Namun, sebenarnya ada satu pertanyaan yang mengganjal, siapa sesungguhnya penyintas korupsi yang tepat?
Jakarta (ANTARA) - Setidaknya ada dua hal yang baru pertama kali dilakukan oleh Komisi Pemberantasan Korupsi (KPK) pada tanggal 31 Maret 2021, pertama adalah menerbitkan surat perintah penghentian penyidikan (SP3) dan kedua adalah program penyuluhan antikorupsi untuk para narapidana kasus korupsi.

Pertama, SP3 tersebut untuk menghentikan penyidikan kasus dugaan korupsi terkait dengan pemenuhan kewajiban pemegang saham Bank Dagang Nasional Indonesia (BDNI) selaku obligor Bantuan Likuiditas Bank Indonesia (BLBI) kepada Badan Penyehatan Perbankan Nasional (BPPN) yang diduga merugikan negara hingga Rp4,58 triliun.

Dua tersangka yang dihentikan penyidikannya adalah pemegang saham pengendali BDNI: Sjamsul Nursalim dan Itjih Nursalim.

Keduanya ditetapkan sebagai tersangka pada tanggal 13 Mei 2019 karena diduga melakukan tindak pidana korupsi bersama-sama dengan Ketua BPPN 2002—2004 Syafruddin Arsyad Temenggung.

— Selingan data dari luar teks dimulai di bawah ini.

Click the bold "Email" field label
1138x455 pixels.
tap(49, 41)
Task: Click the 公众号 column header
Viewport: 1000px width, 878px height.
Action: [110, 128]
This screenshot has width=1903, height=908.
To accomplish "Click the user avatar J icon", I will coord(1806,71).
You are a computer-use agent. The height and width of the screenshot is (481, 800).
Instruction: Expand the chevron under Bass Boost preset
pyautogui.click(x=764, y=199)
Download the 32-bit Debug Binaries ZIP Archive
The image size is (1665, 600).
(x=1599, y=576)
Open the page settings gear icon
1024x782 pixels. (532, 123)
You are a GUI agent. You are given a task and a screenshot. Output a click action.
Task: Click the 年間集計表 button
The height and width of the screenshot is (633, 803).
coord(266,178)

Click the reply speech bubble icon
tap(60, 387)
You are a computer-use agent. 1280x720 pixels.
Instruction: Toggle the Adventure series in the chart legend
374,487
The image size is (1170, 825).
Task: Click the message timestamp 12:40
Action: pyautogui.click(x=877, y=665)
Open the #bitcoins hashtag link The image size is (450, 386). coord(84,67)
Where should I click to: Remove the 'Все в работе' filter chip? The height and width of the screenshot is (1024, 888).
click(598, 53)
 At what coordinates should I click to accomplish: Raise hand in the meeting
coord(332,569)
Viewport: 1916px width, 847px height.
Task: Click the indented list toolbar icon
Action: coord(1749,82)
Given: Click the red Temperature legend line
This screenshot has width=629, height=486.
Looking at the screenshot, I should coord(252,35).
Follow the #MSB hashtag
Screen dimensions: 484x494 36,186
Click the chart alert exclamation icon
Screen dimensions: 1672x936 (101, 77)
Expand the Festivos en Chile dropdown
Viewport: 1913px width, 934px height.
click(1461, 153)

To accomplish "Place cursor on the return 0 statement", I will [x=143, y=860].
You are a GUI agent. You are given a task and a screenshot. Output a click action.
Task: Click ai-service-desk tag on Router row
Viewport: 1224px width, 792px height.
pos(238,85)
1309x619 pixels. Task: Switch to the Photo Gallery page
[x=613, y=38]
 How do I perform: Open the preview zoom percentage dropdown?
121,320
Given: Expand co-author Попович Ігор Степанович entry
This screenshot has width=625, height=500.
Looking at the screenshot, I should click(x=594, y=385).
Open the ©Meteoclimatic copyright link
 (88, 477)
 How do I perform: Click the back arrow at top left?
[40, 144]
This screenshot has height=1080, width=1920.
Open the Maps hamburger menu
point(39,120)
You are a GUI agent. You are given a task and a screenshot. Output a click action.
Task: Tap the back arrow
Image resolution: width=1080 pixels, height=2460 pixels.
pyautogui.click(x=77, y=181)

Namun, sejak ditetapkan sebagai tersangka, baik Sjamsul maupun Itjih, belum pernah diperiksa, baik sebagai saksi maupun tersangka di tingkat penyidikan meski KPK sudah mengirimkan surat pemberitahuan dimulainya penyidikan terhadap keduanya ke tiga lokasi, yaitu The Oxley, Cluny Road, dan Head Office of Giti Tire Pte. Ltd. (keduanya berlokasi di Singapura) dan ke satu alamat di Simprug, Grogol Selatan, Kebayoran Lama, Jakarta Selatan.

Ikhwal penerbitan SP3 untuk Sjamsul dan Itjih Nursalim tersebut disampaikan oleh Wakil Ketua KPK Alexander Marwata.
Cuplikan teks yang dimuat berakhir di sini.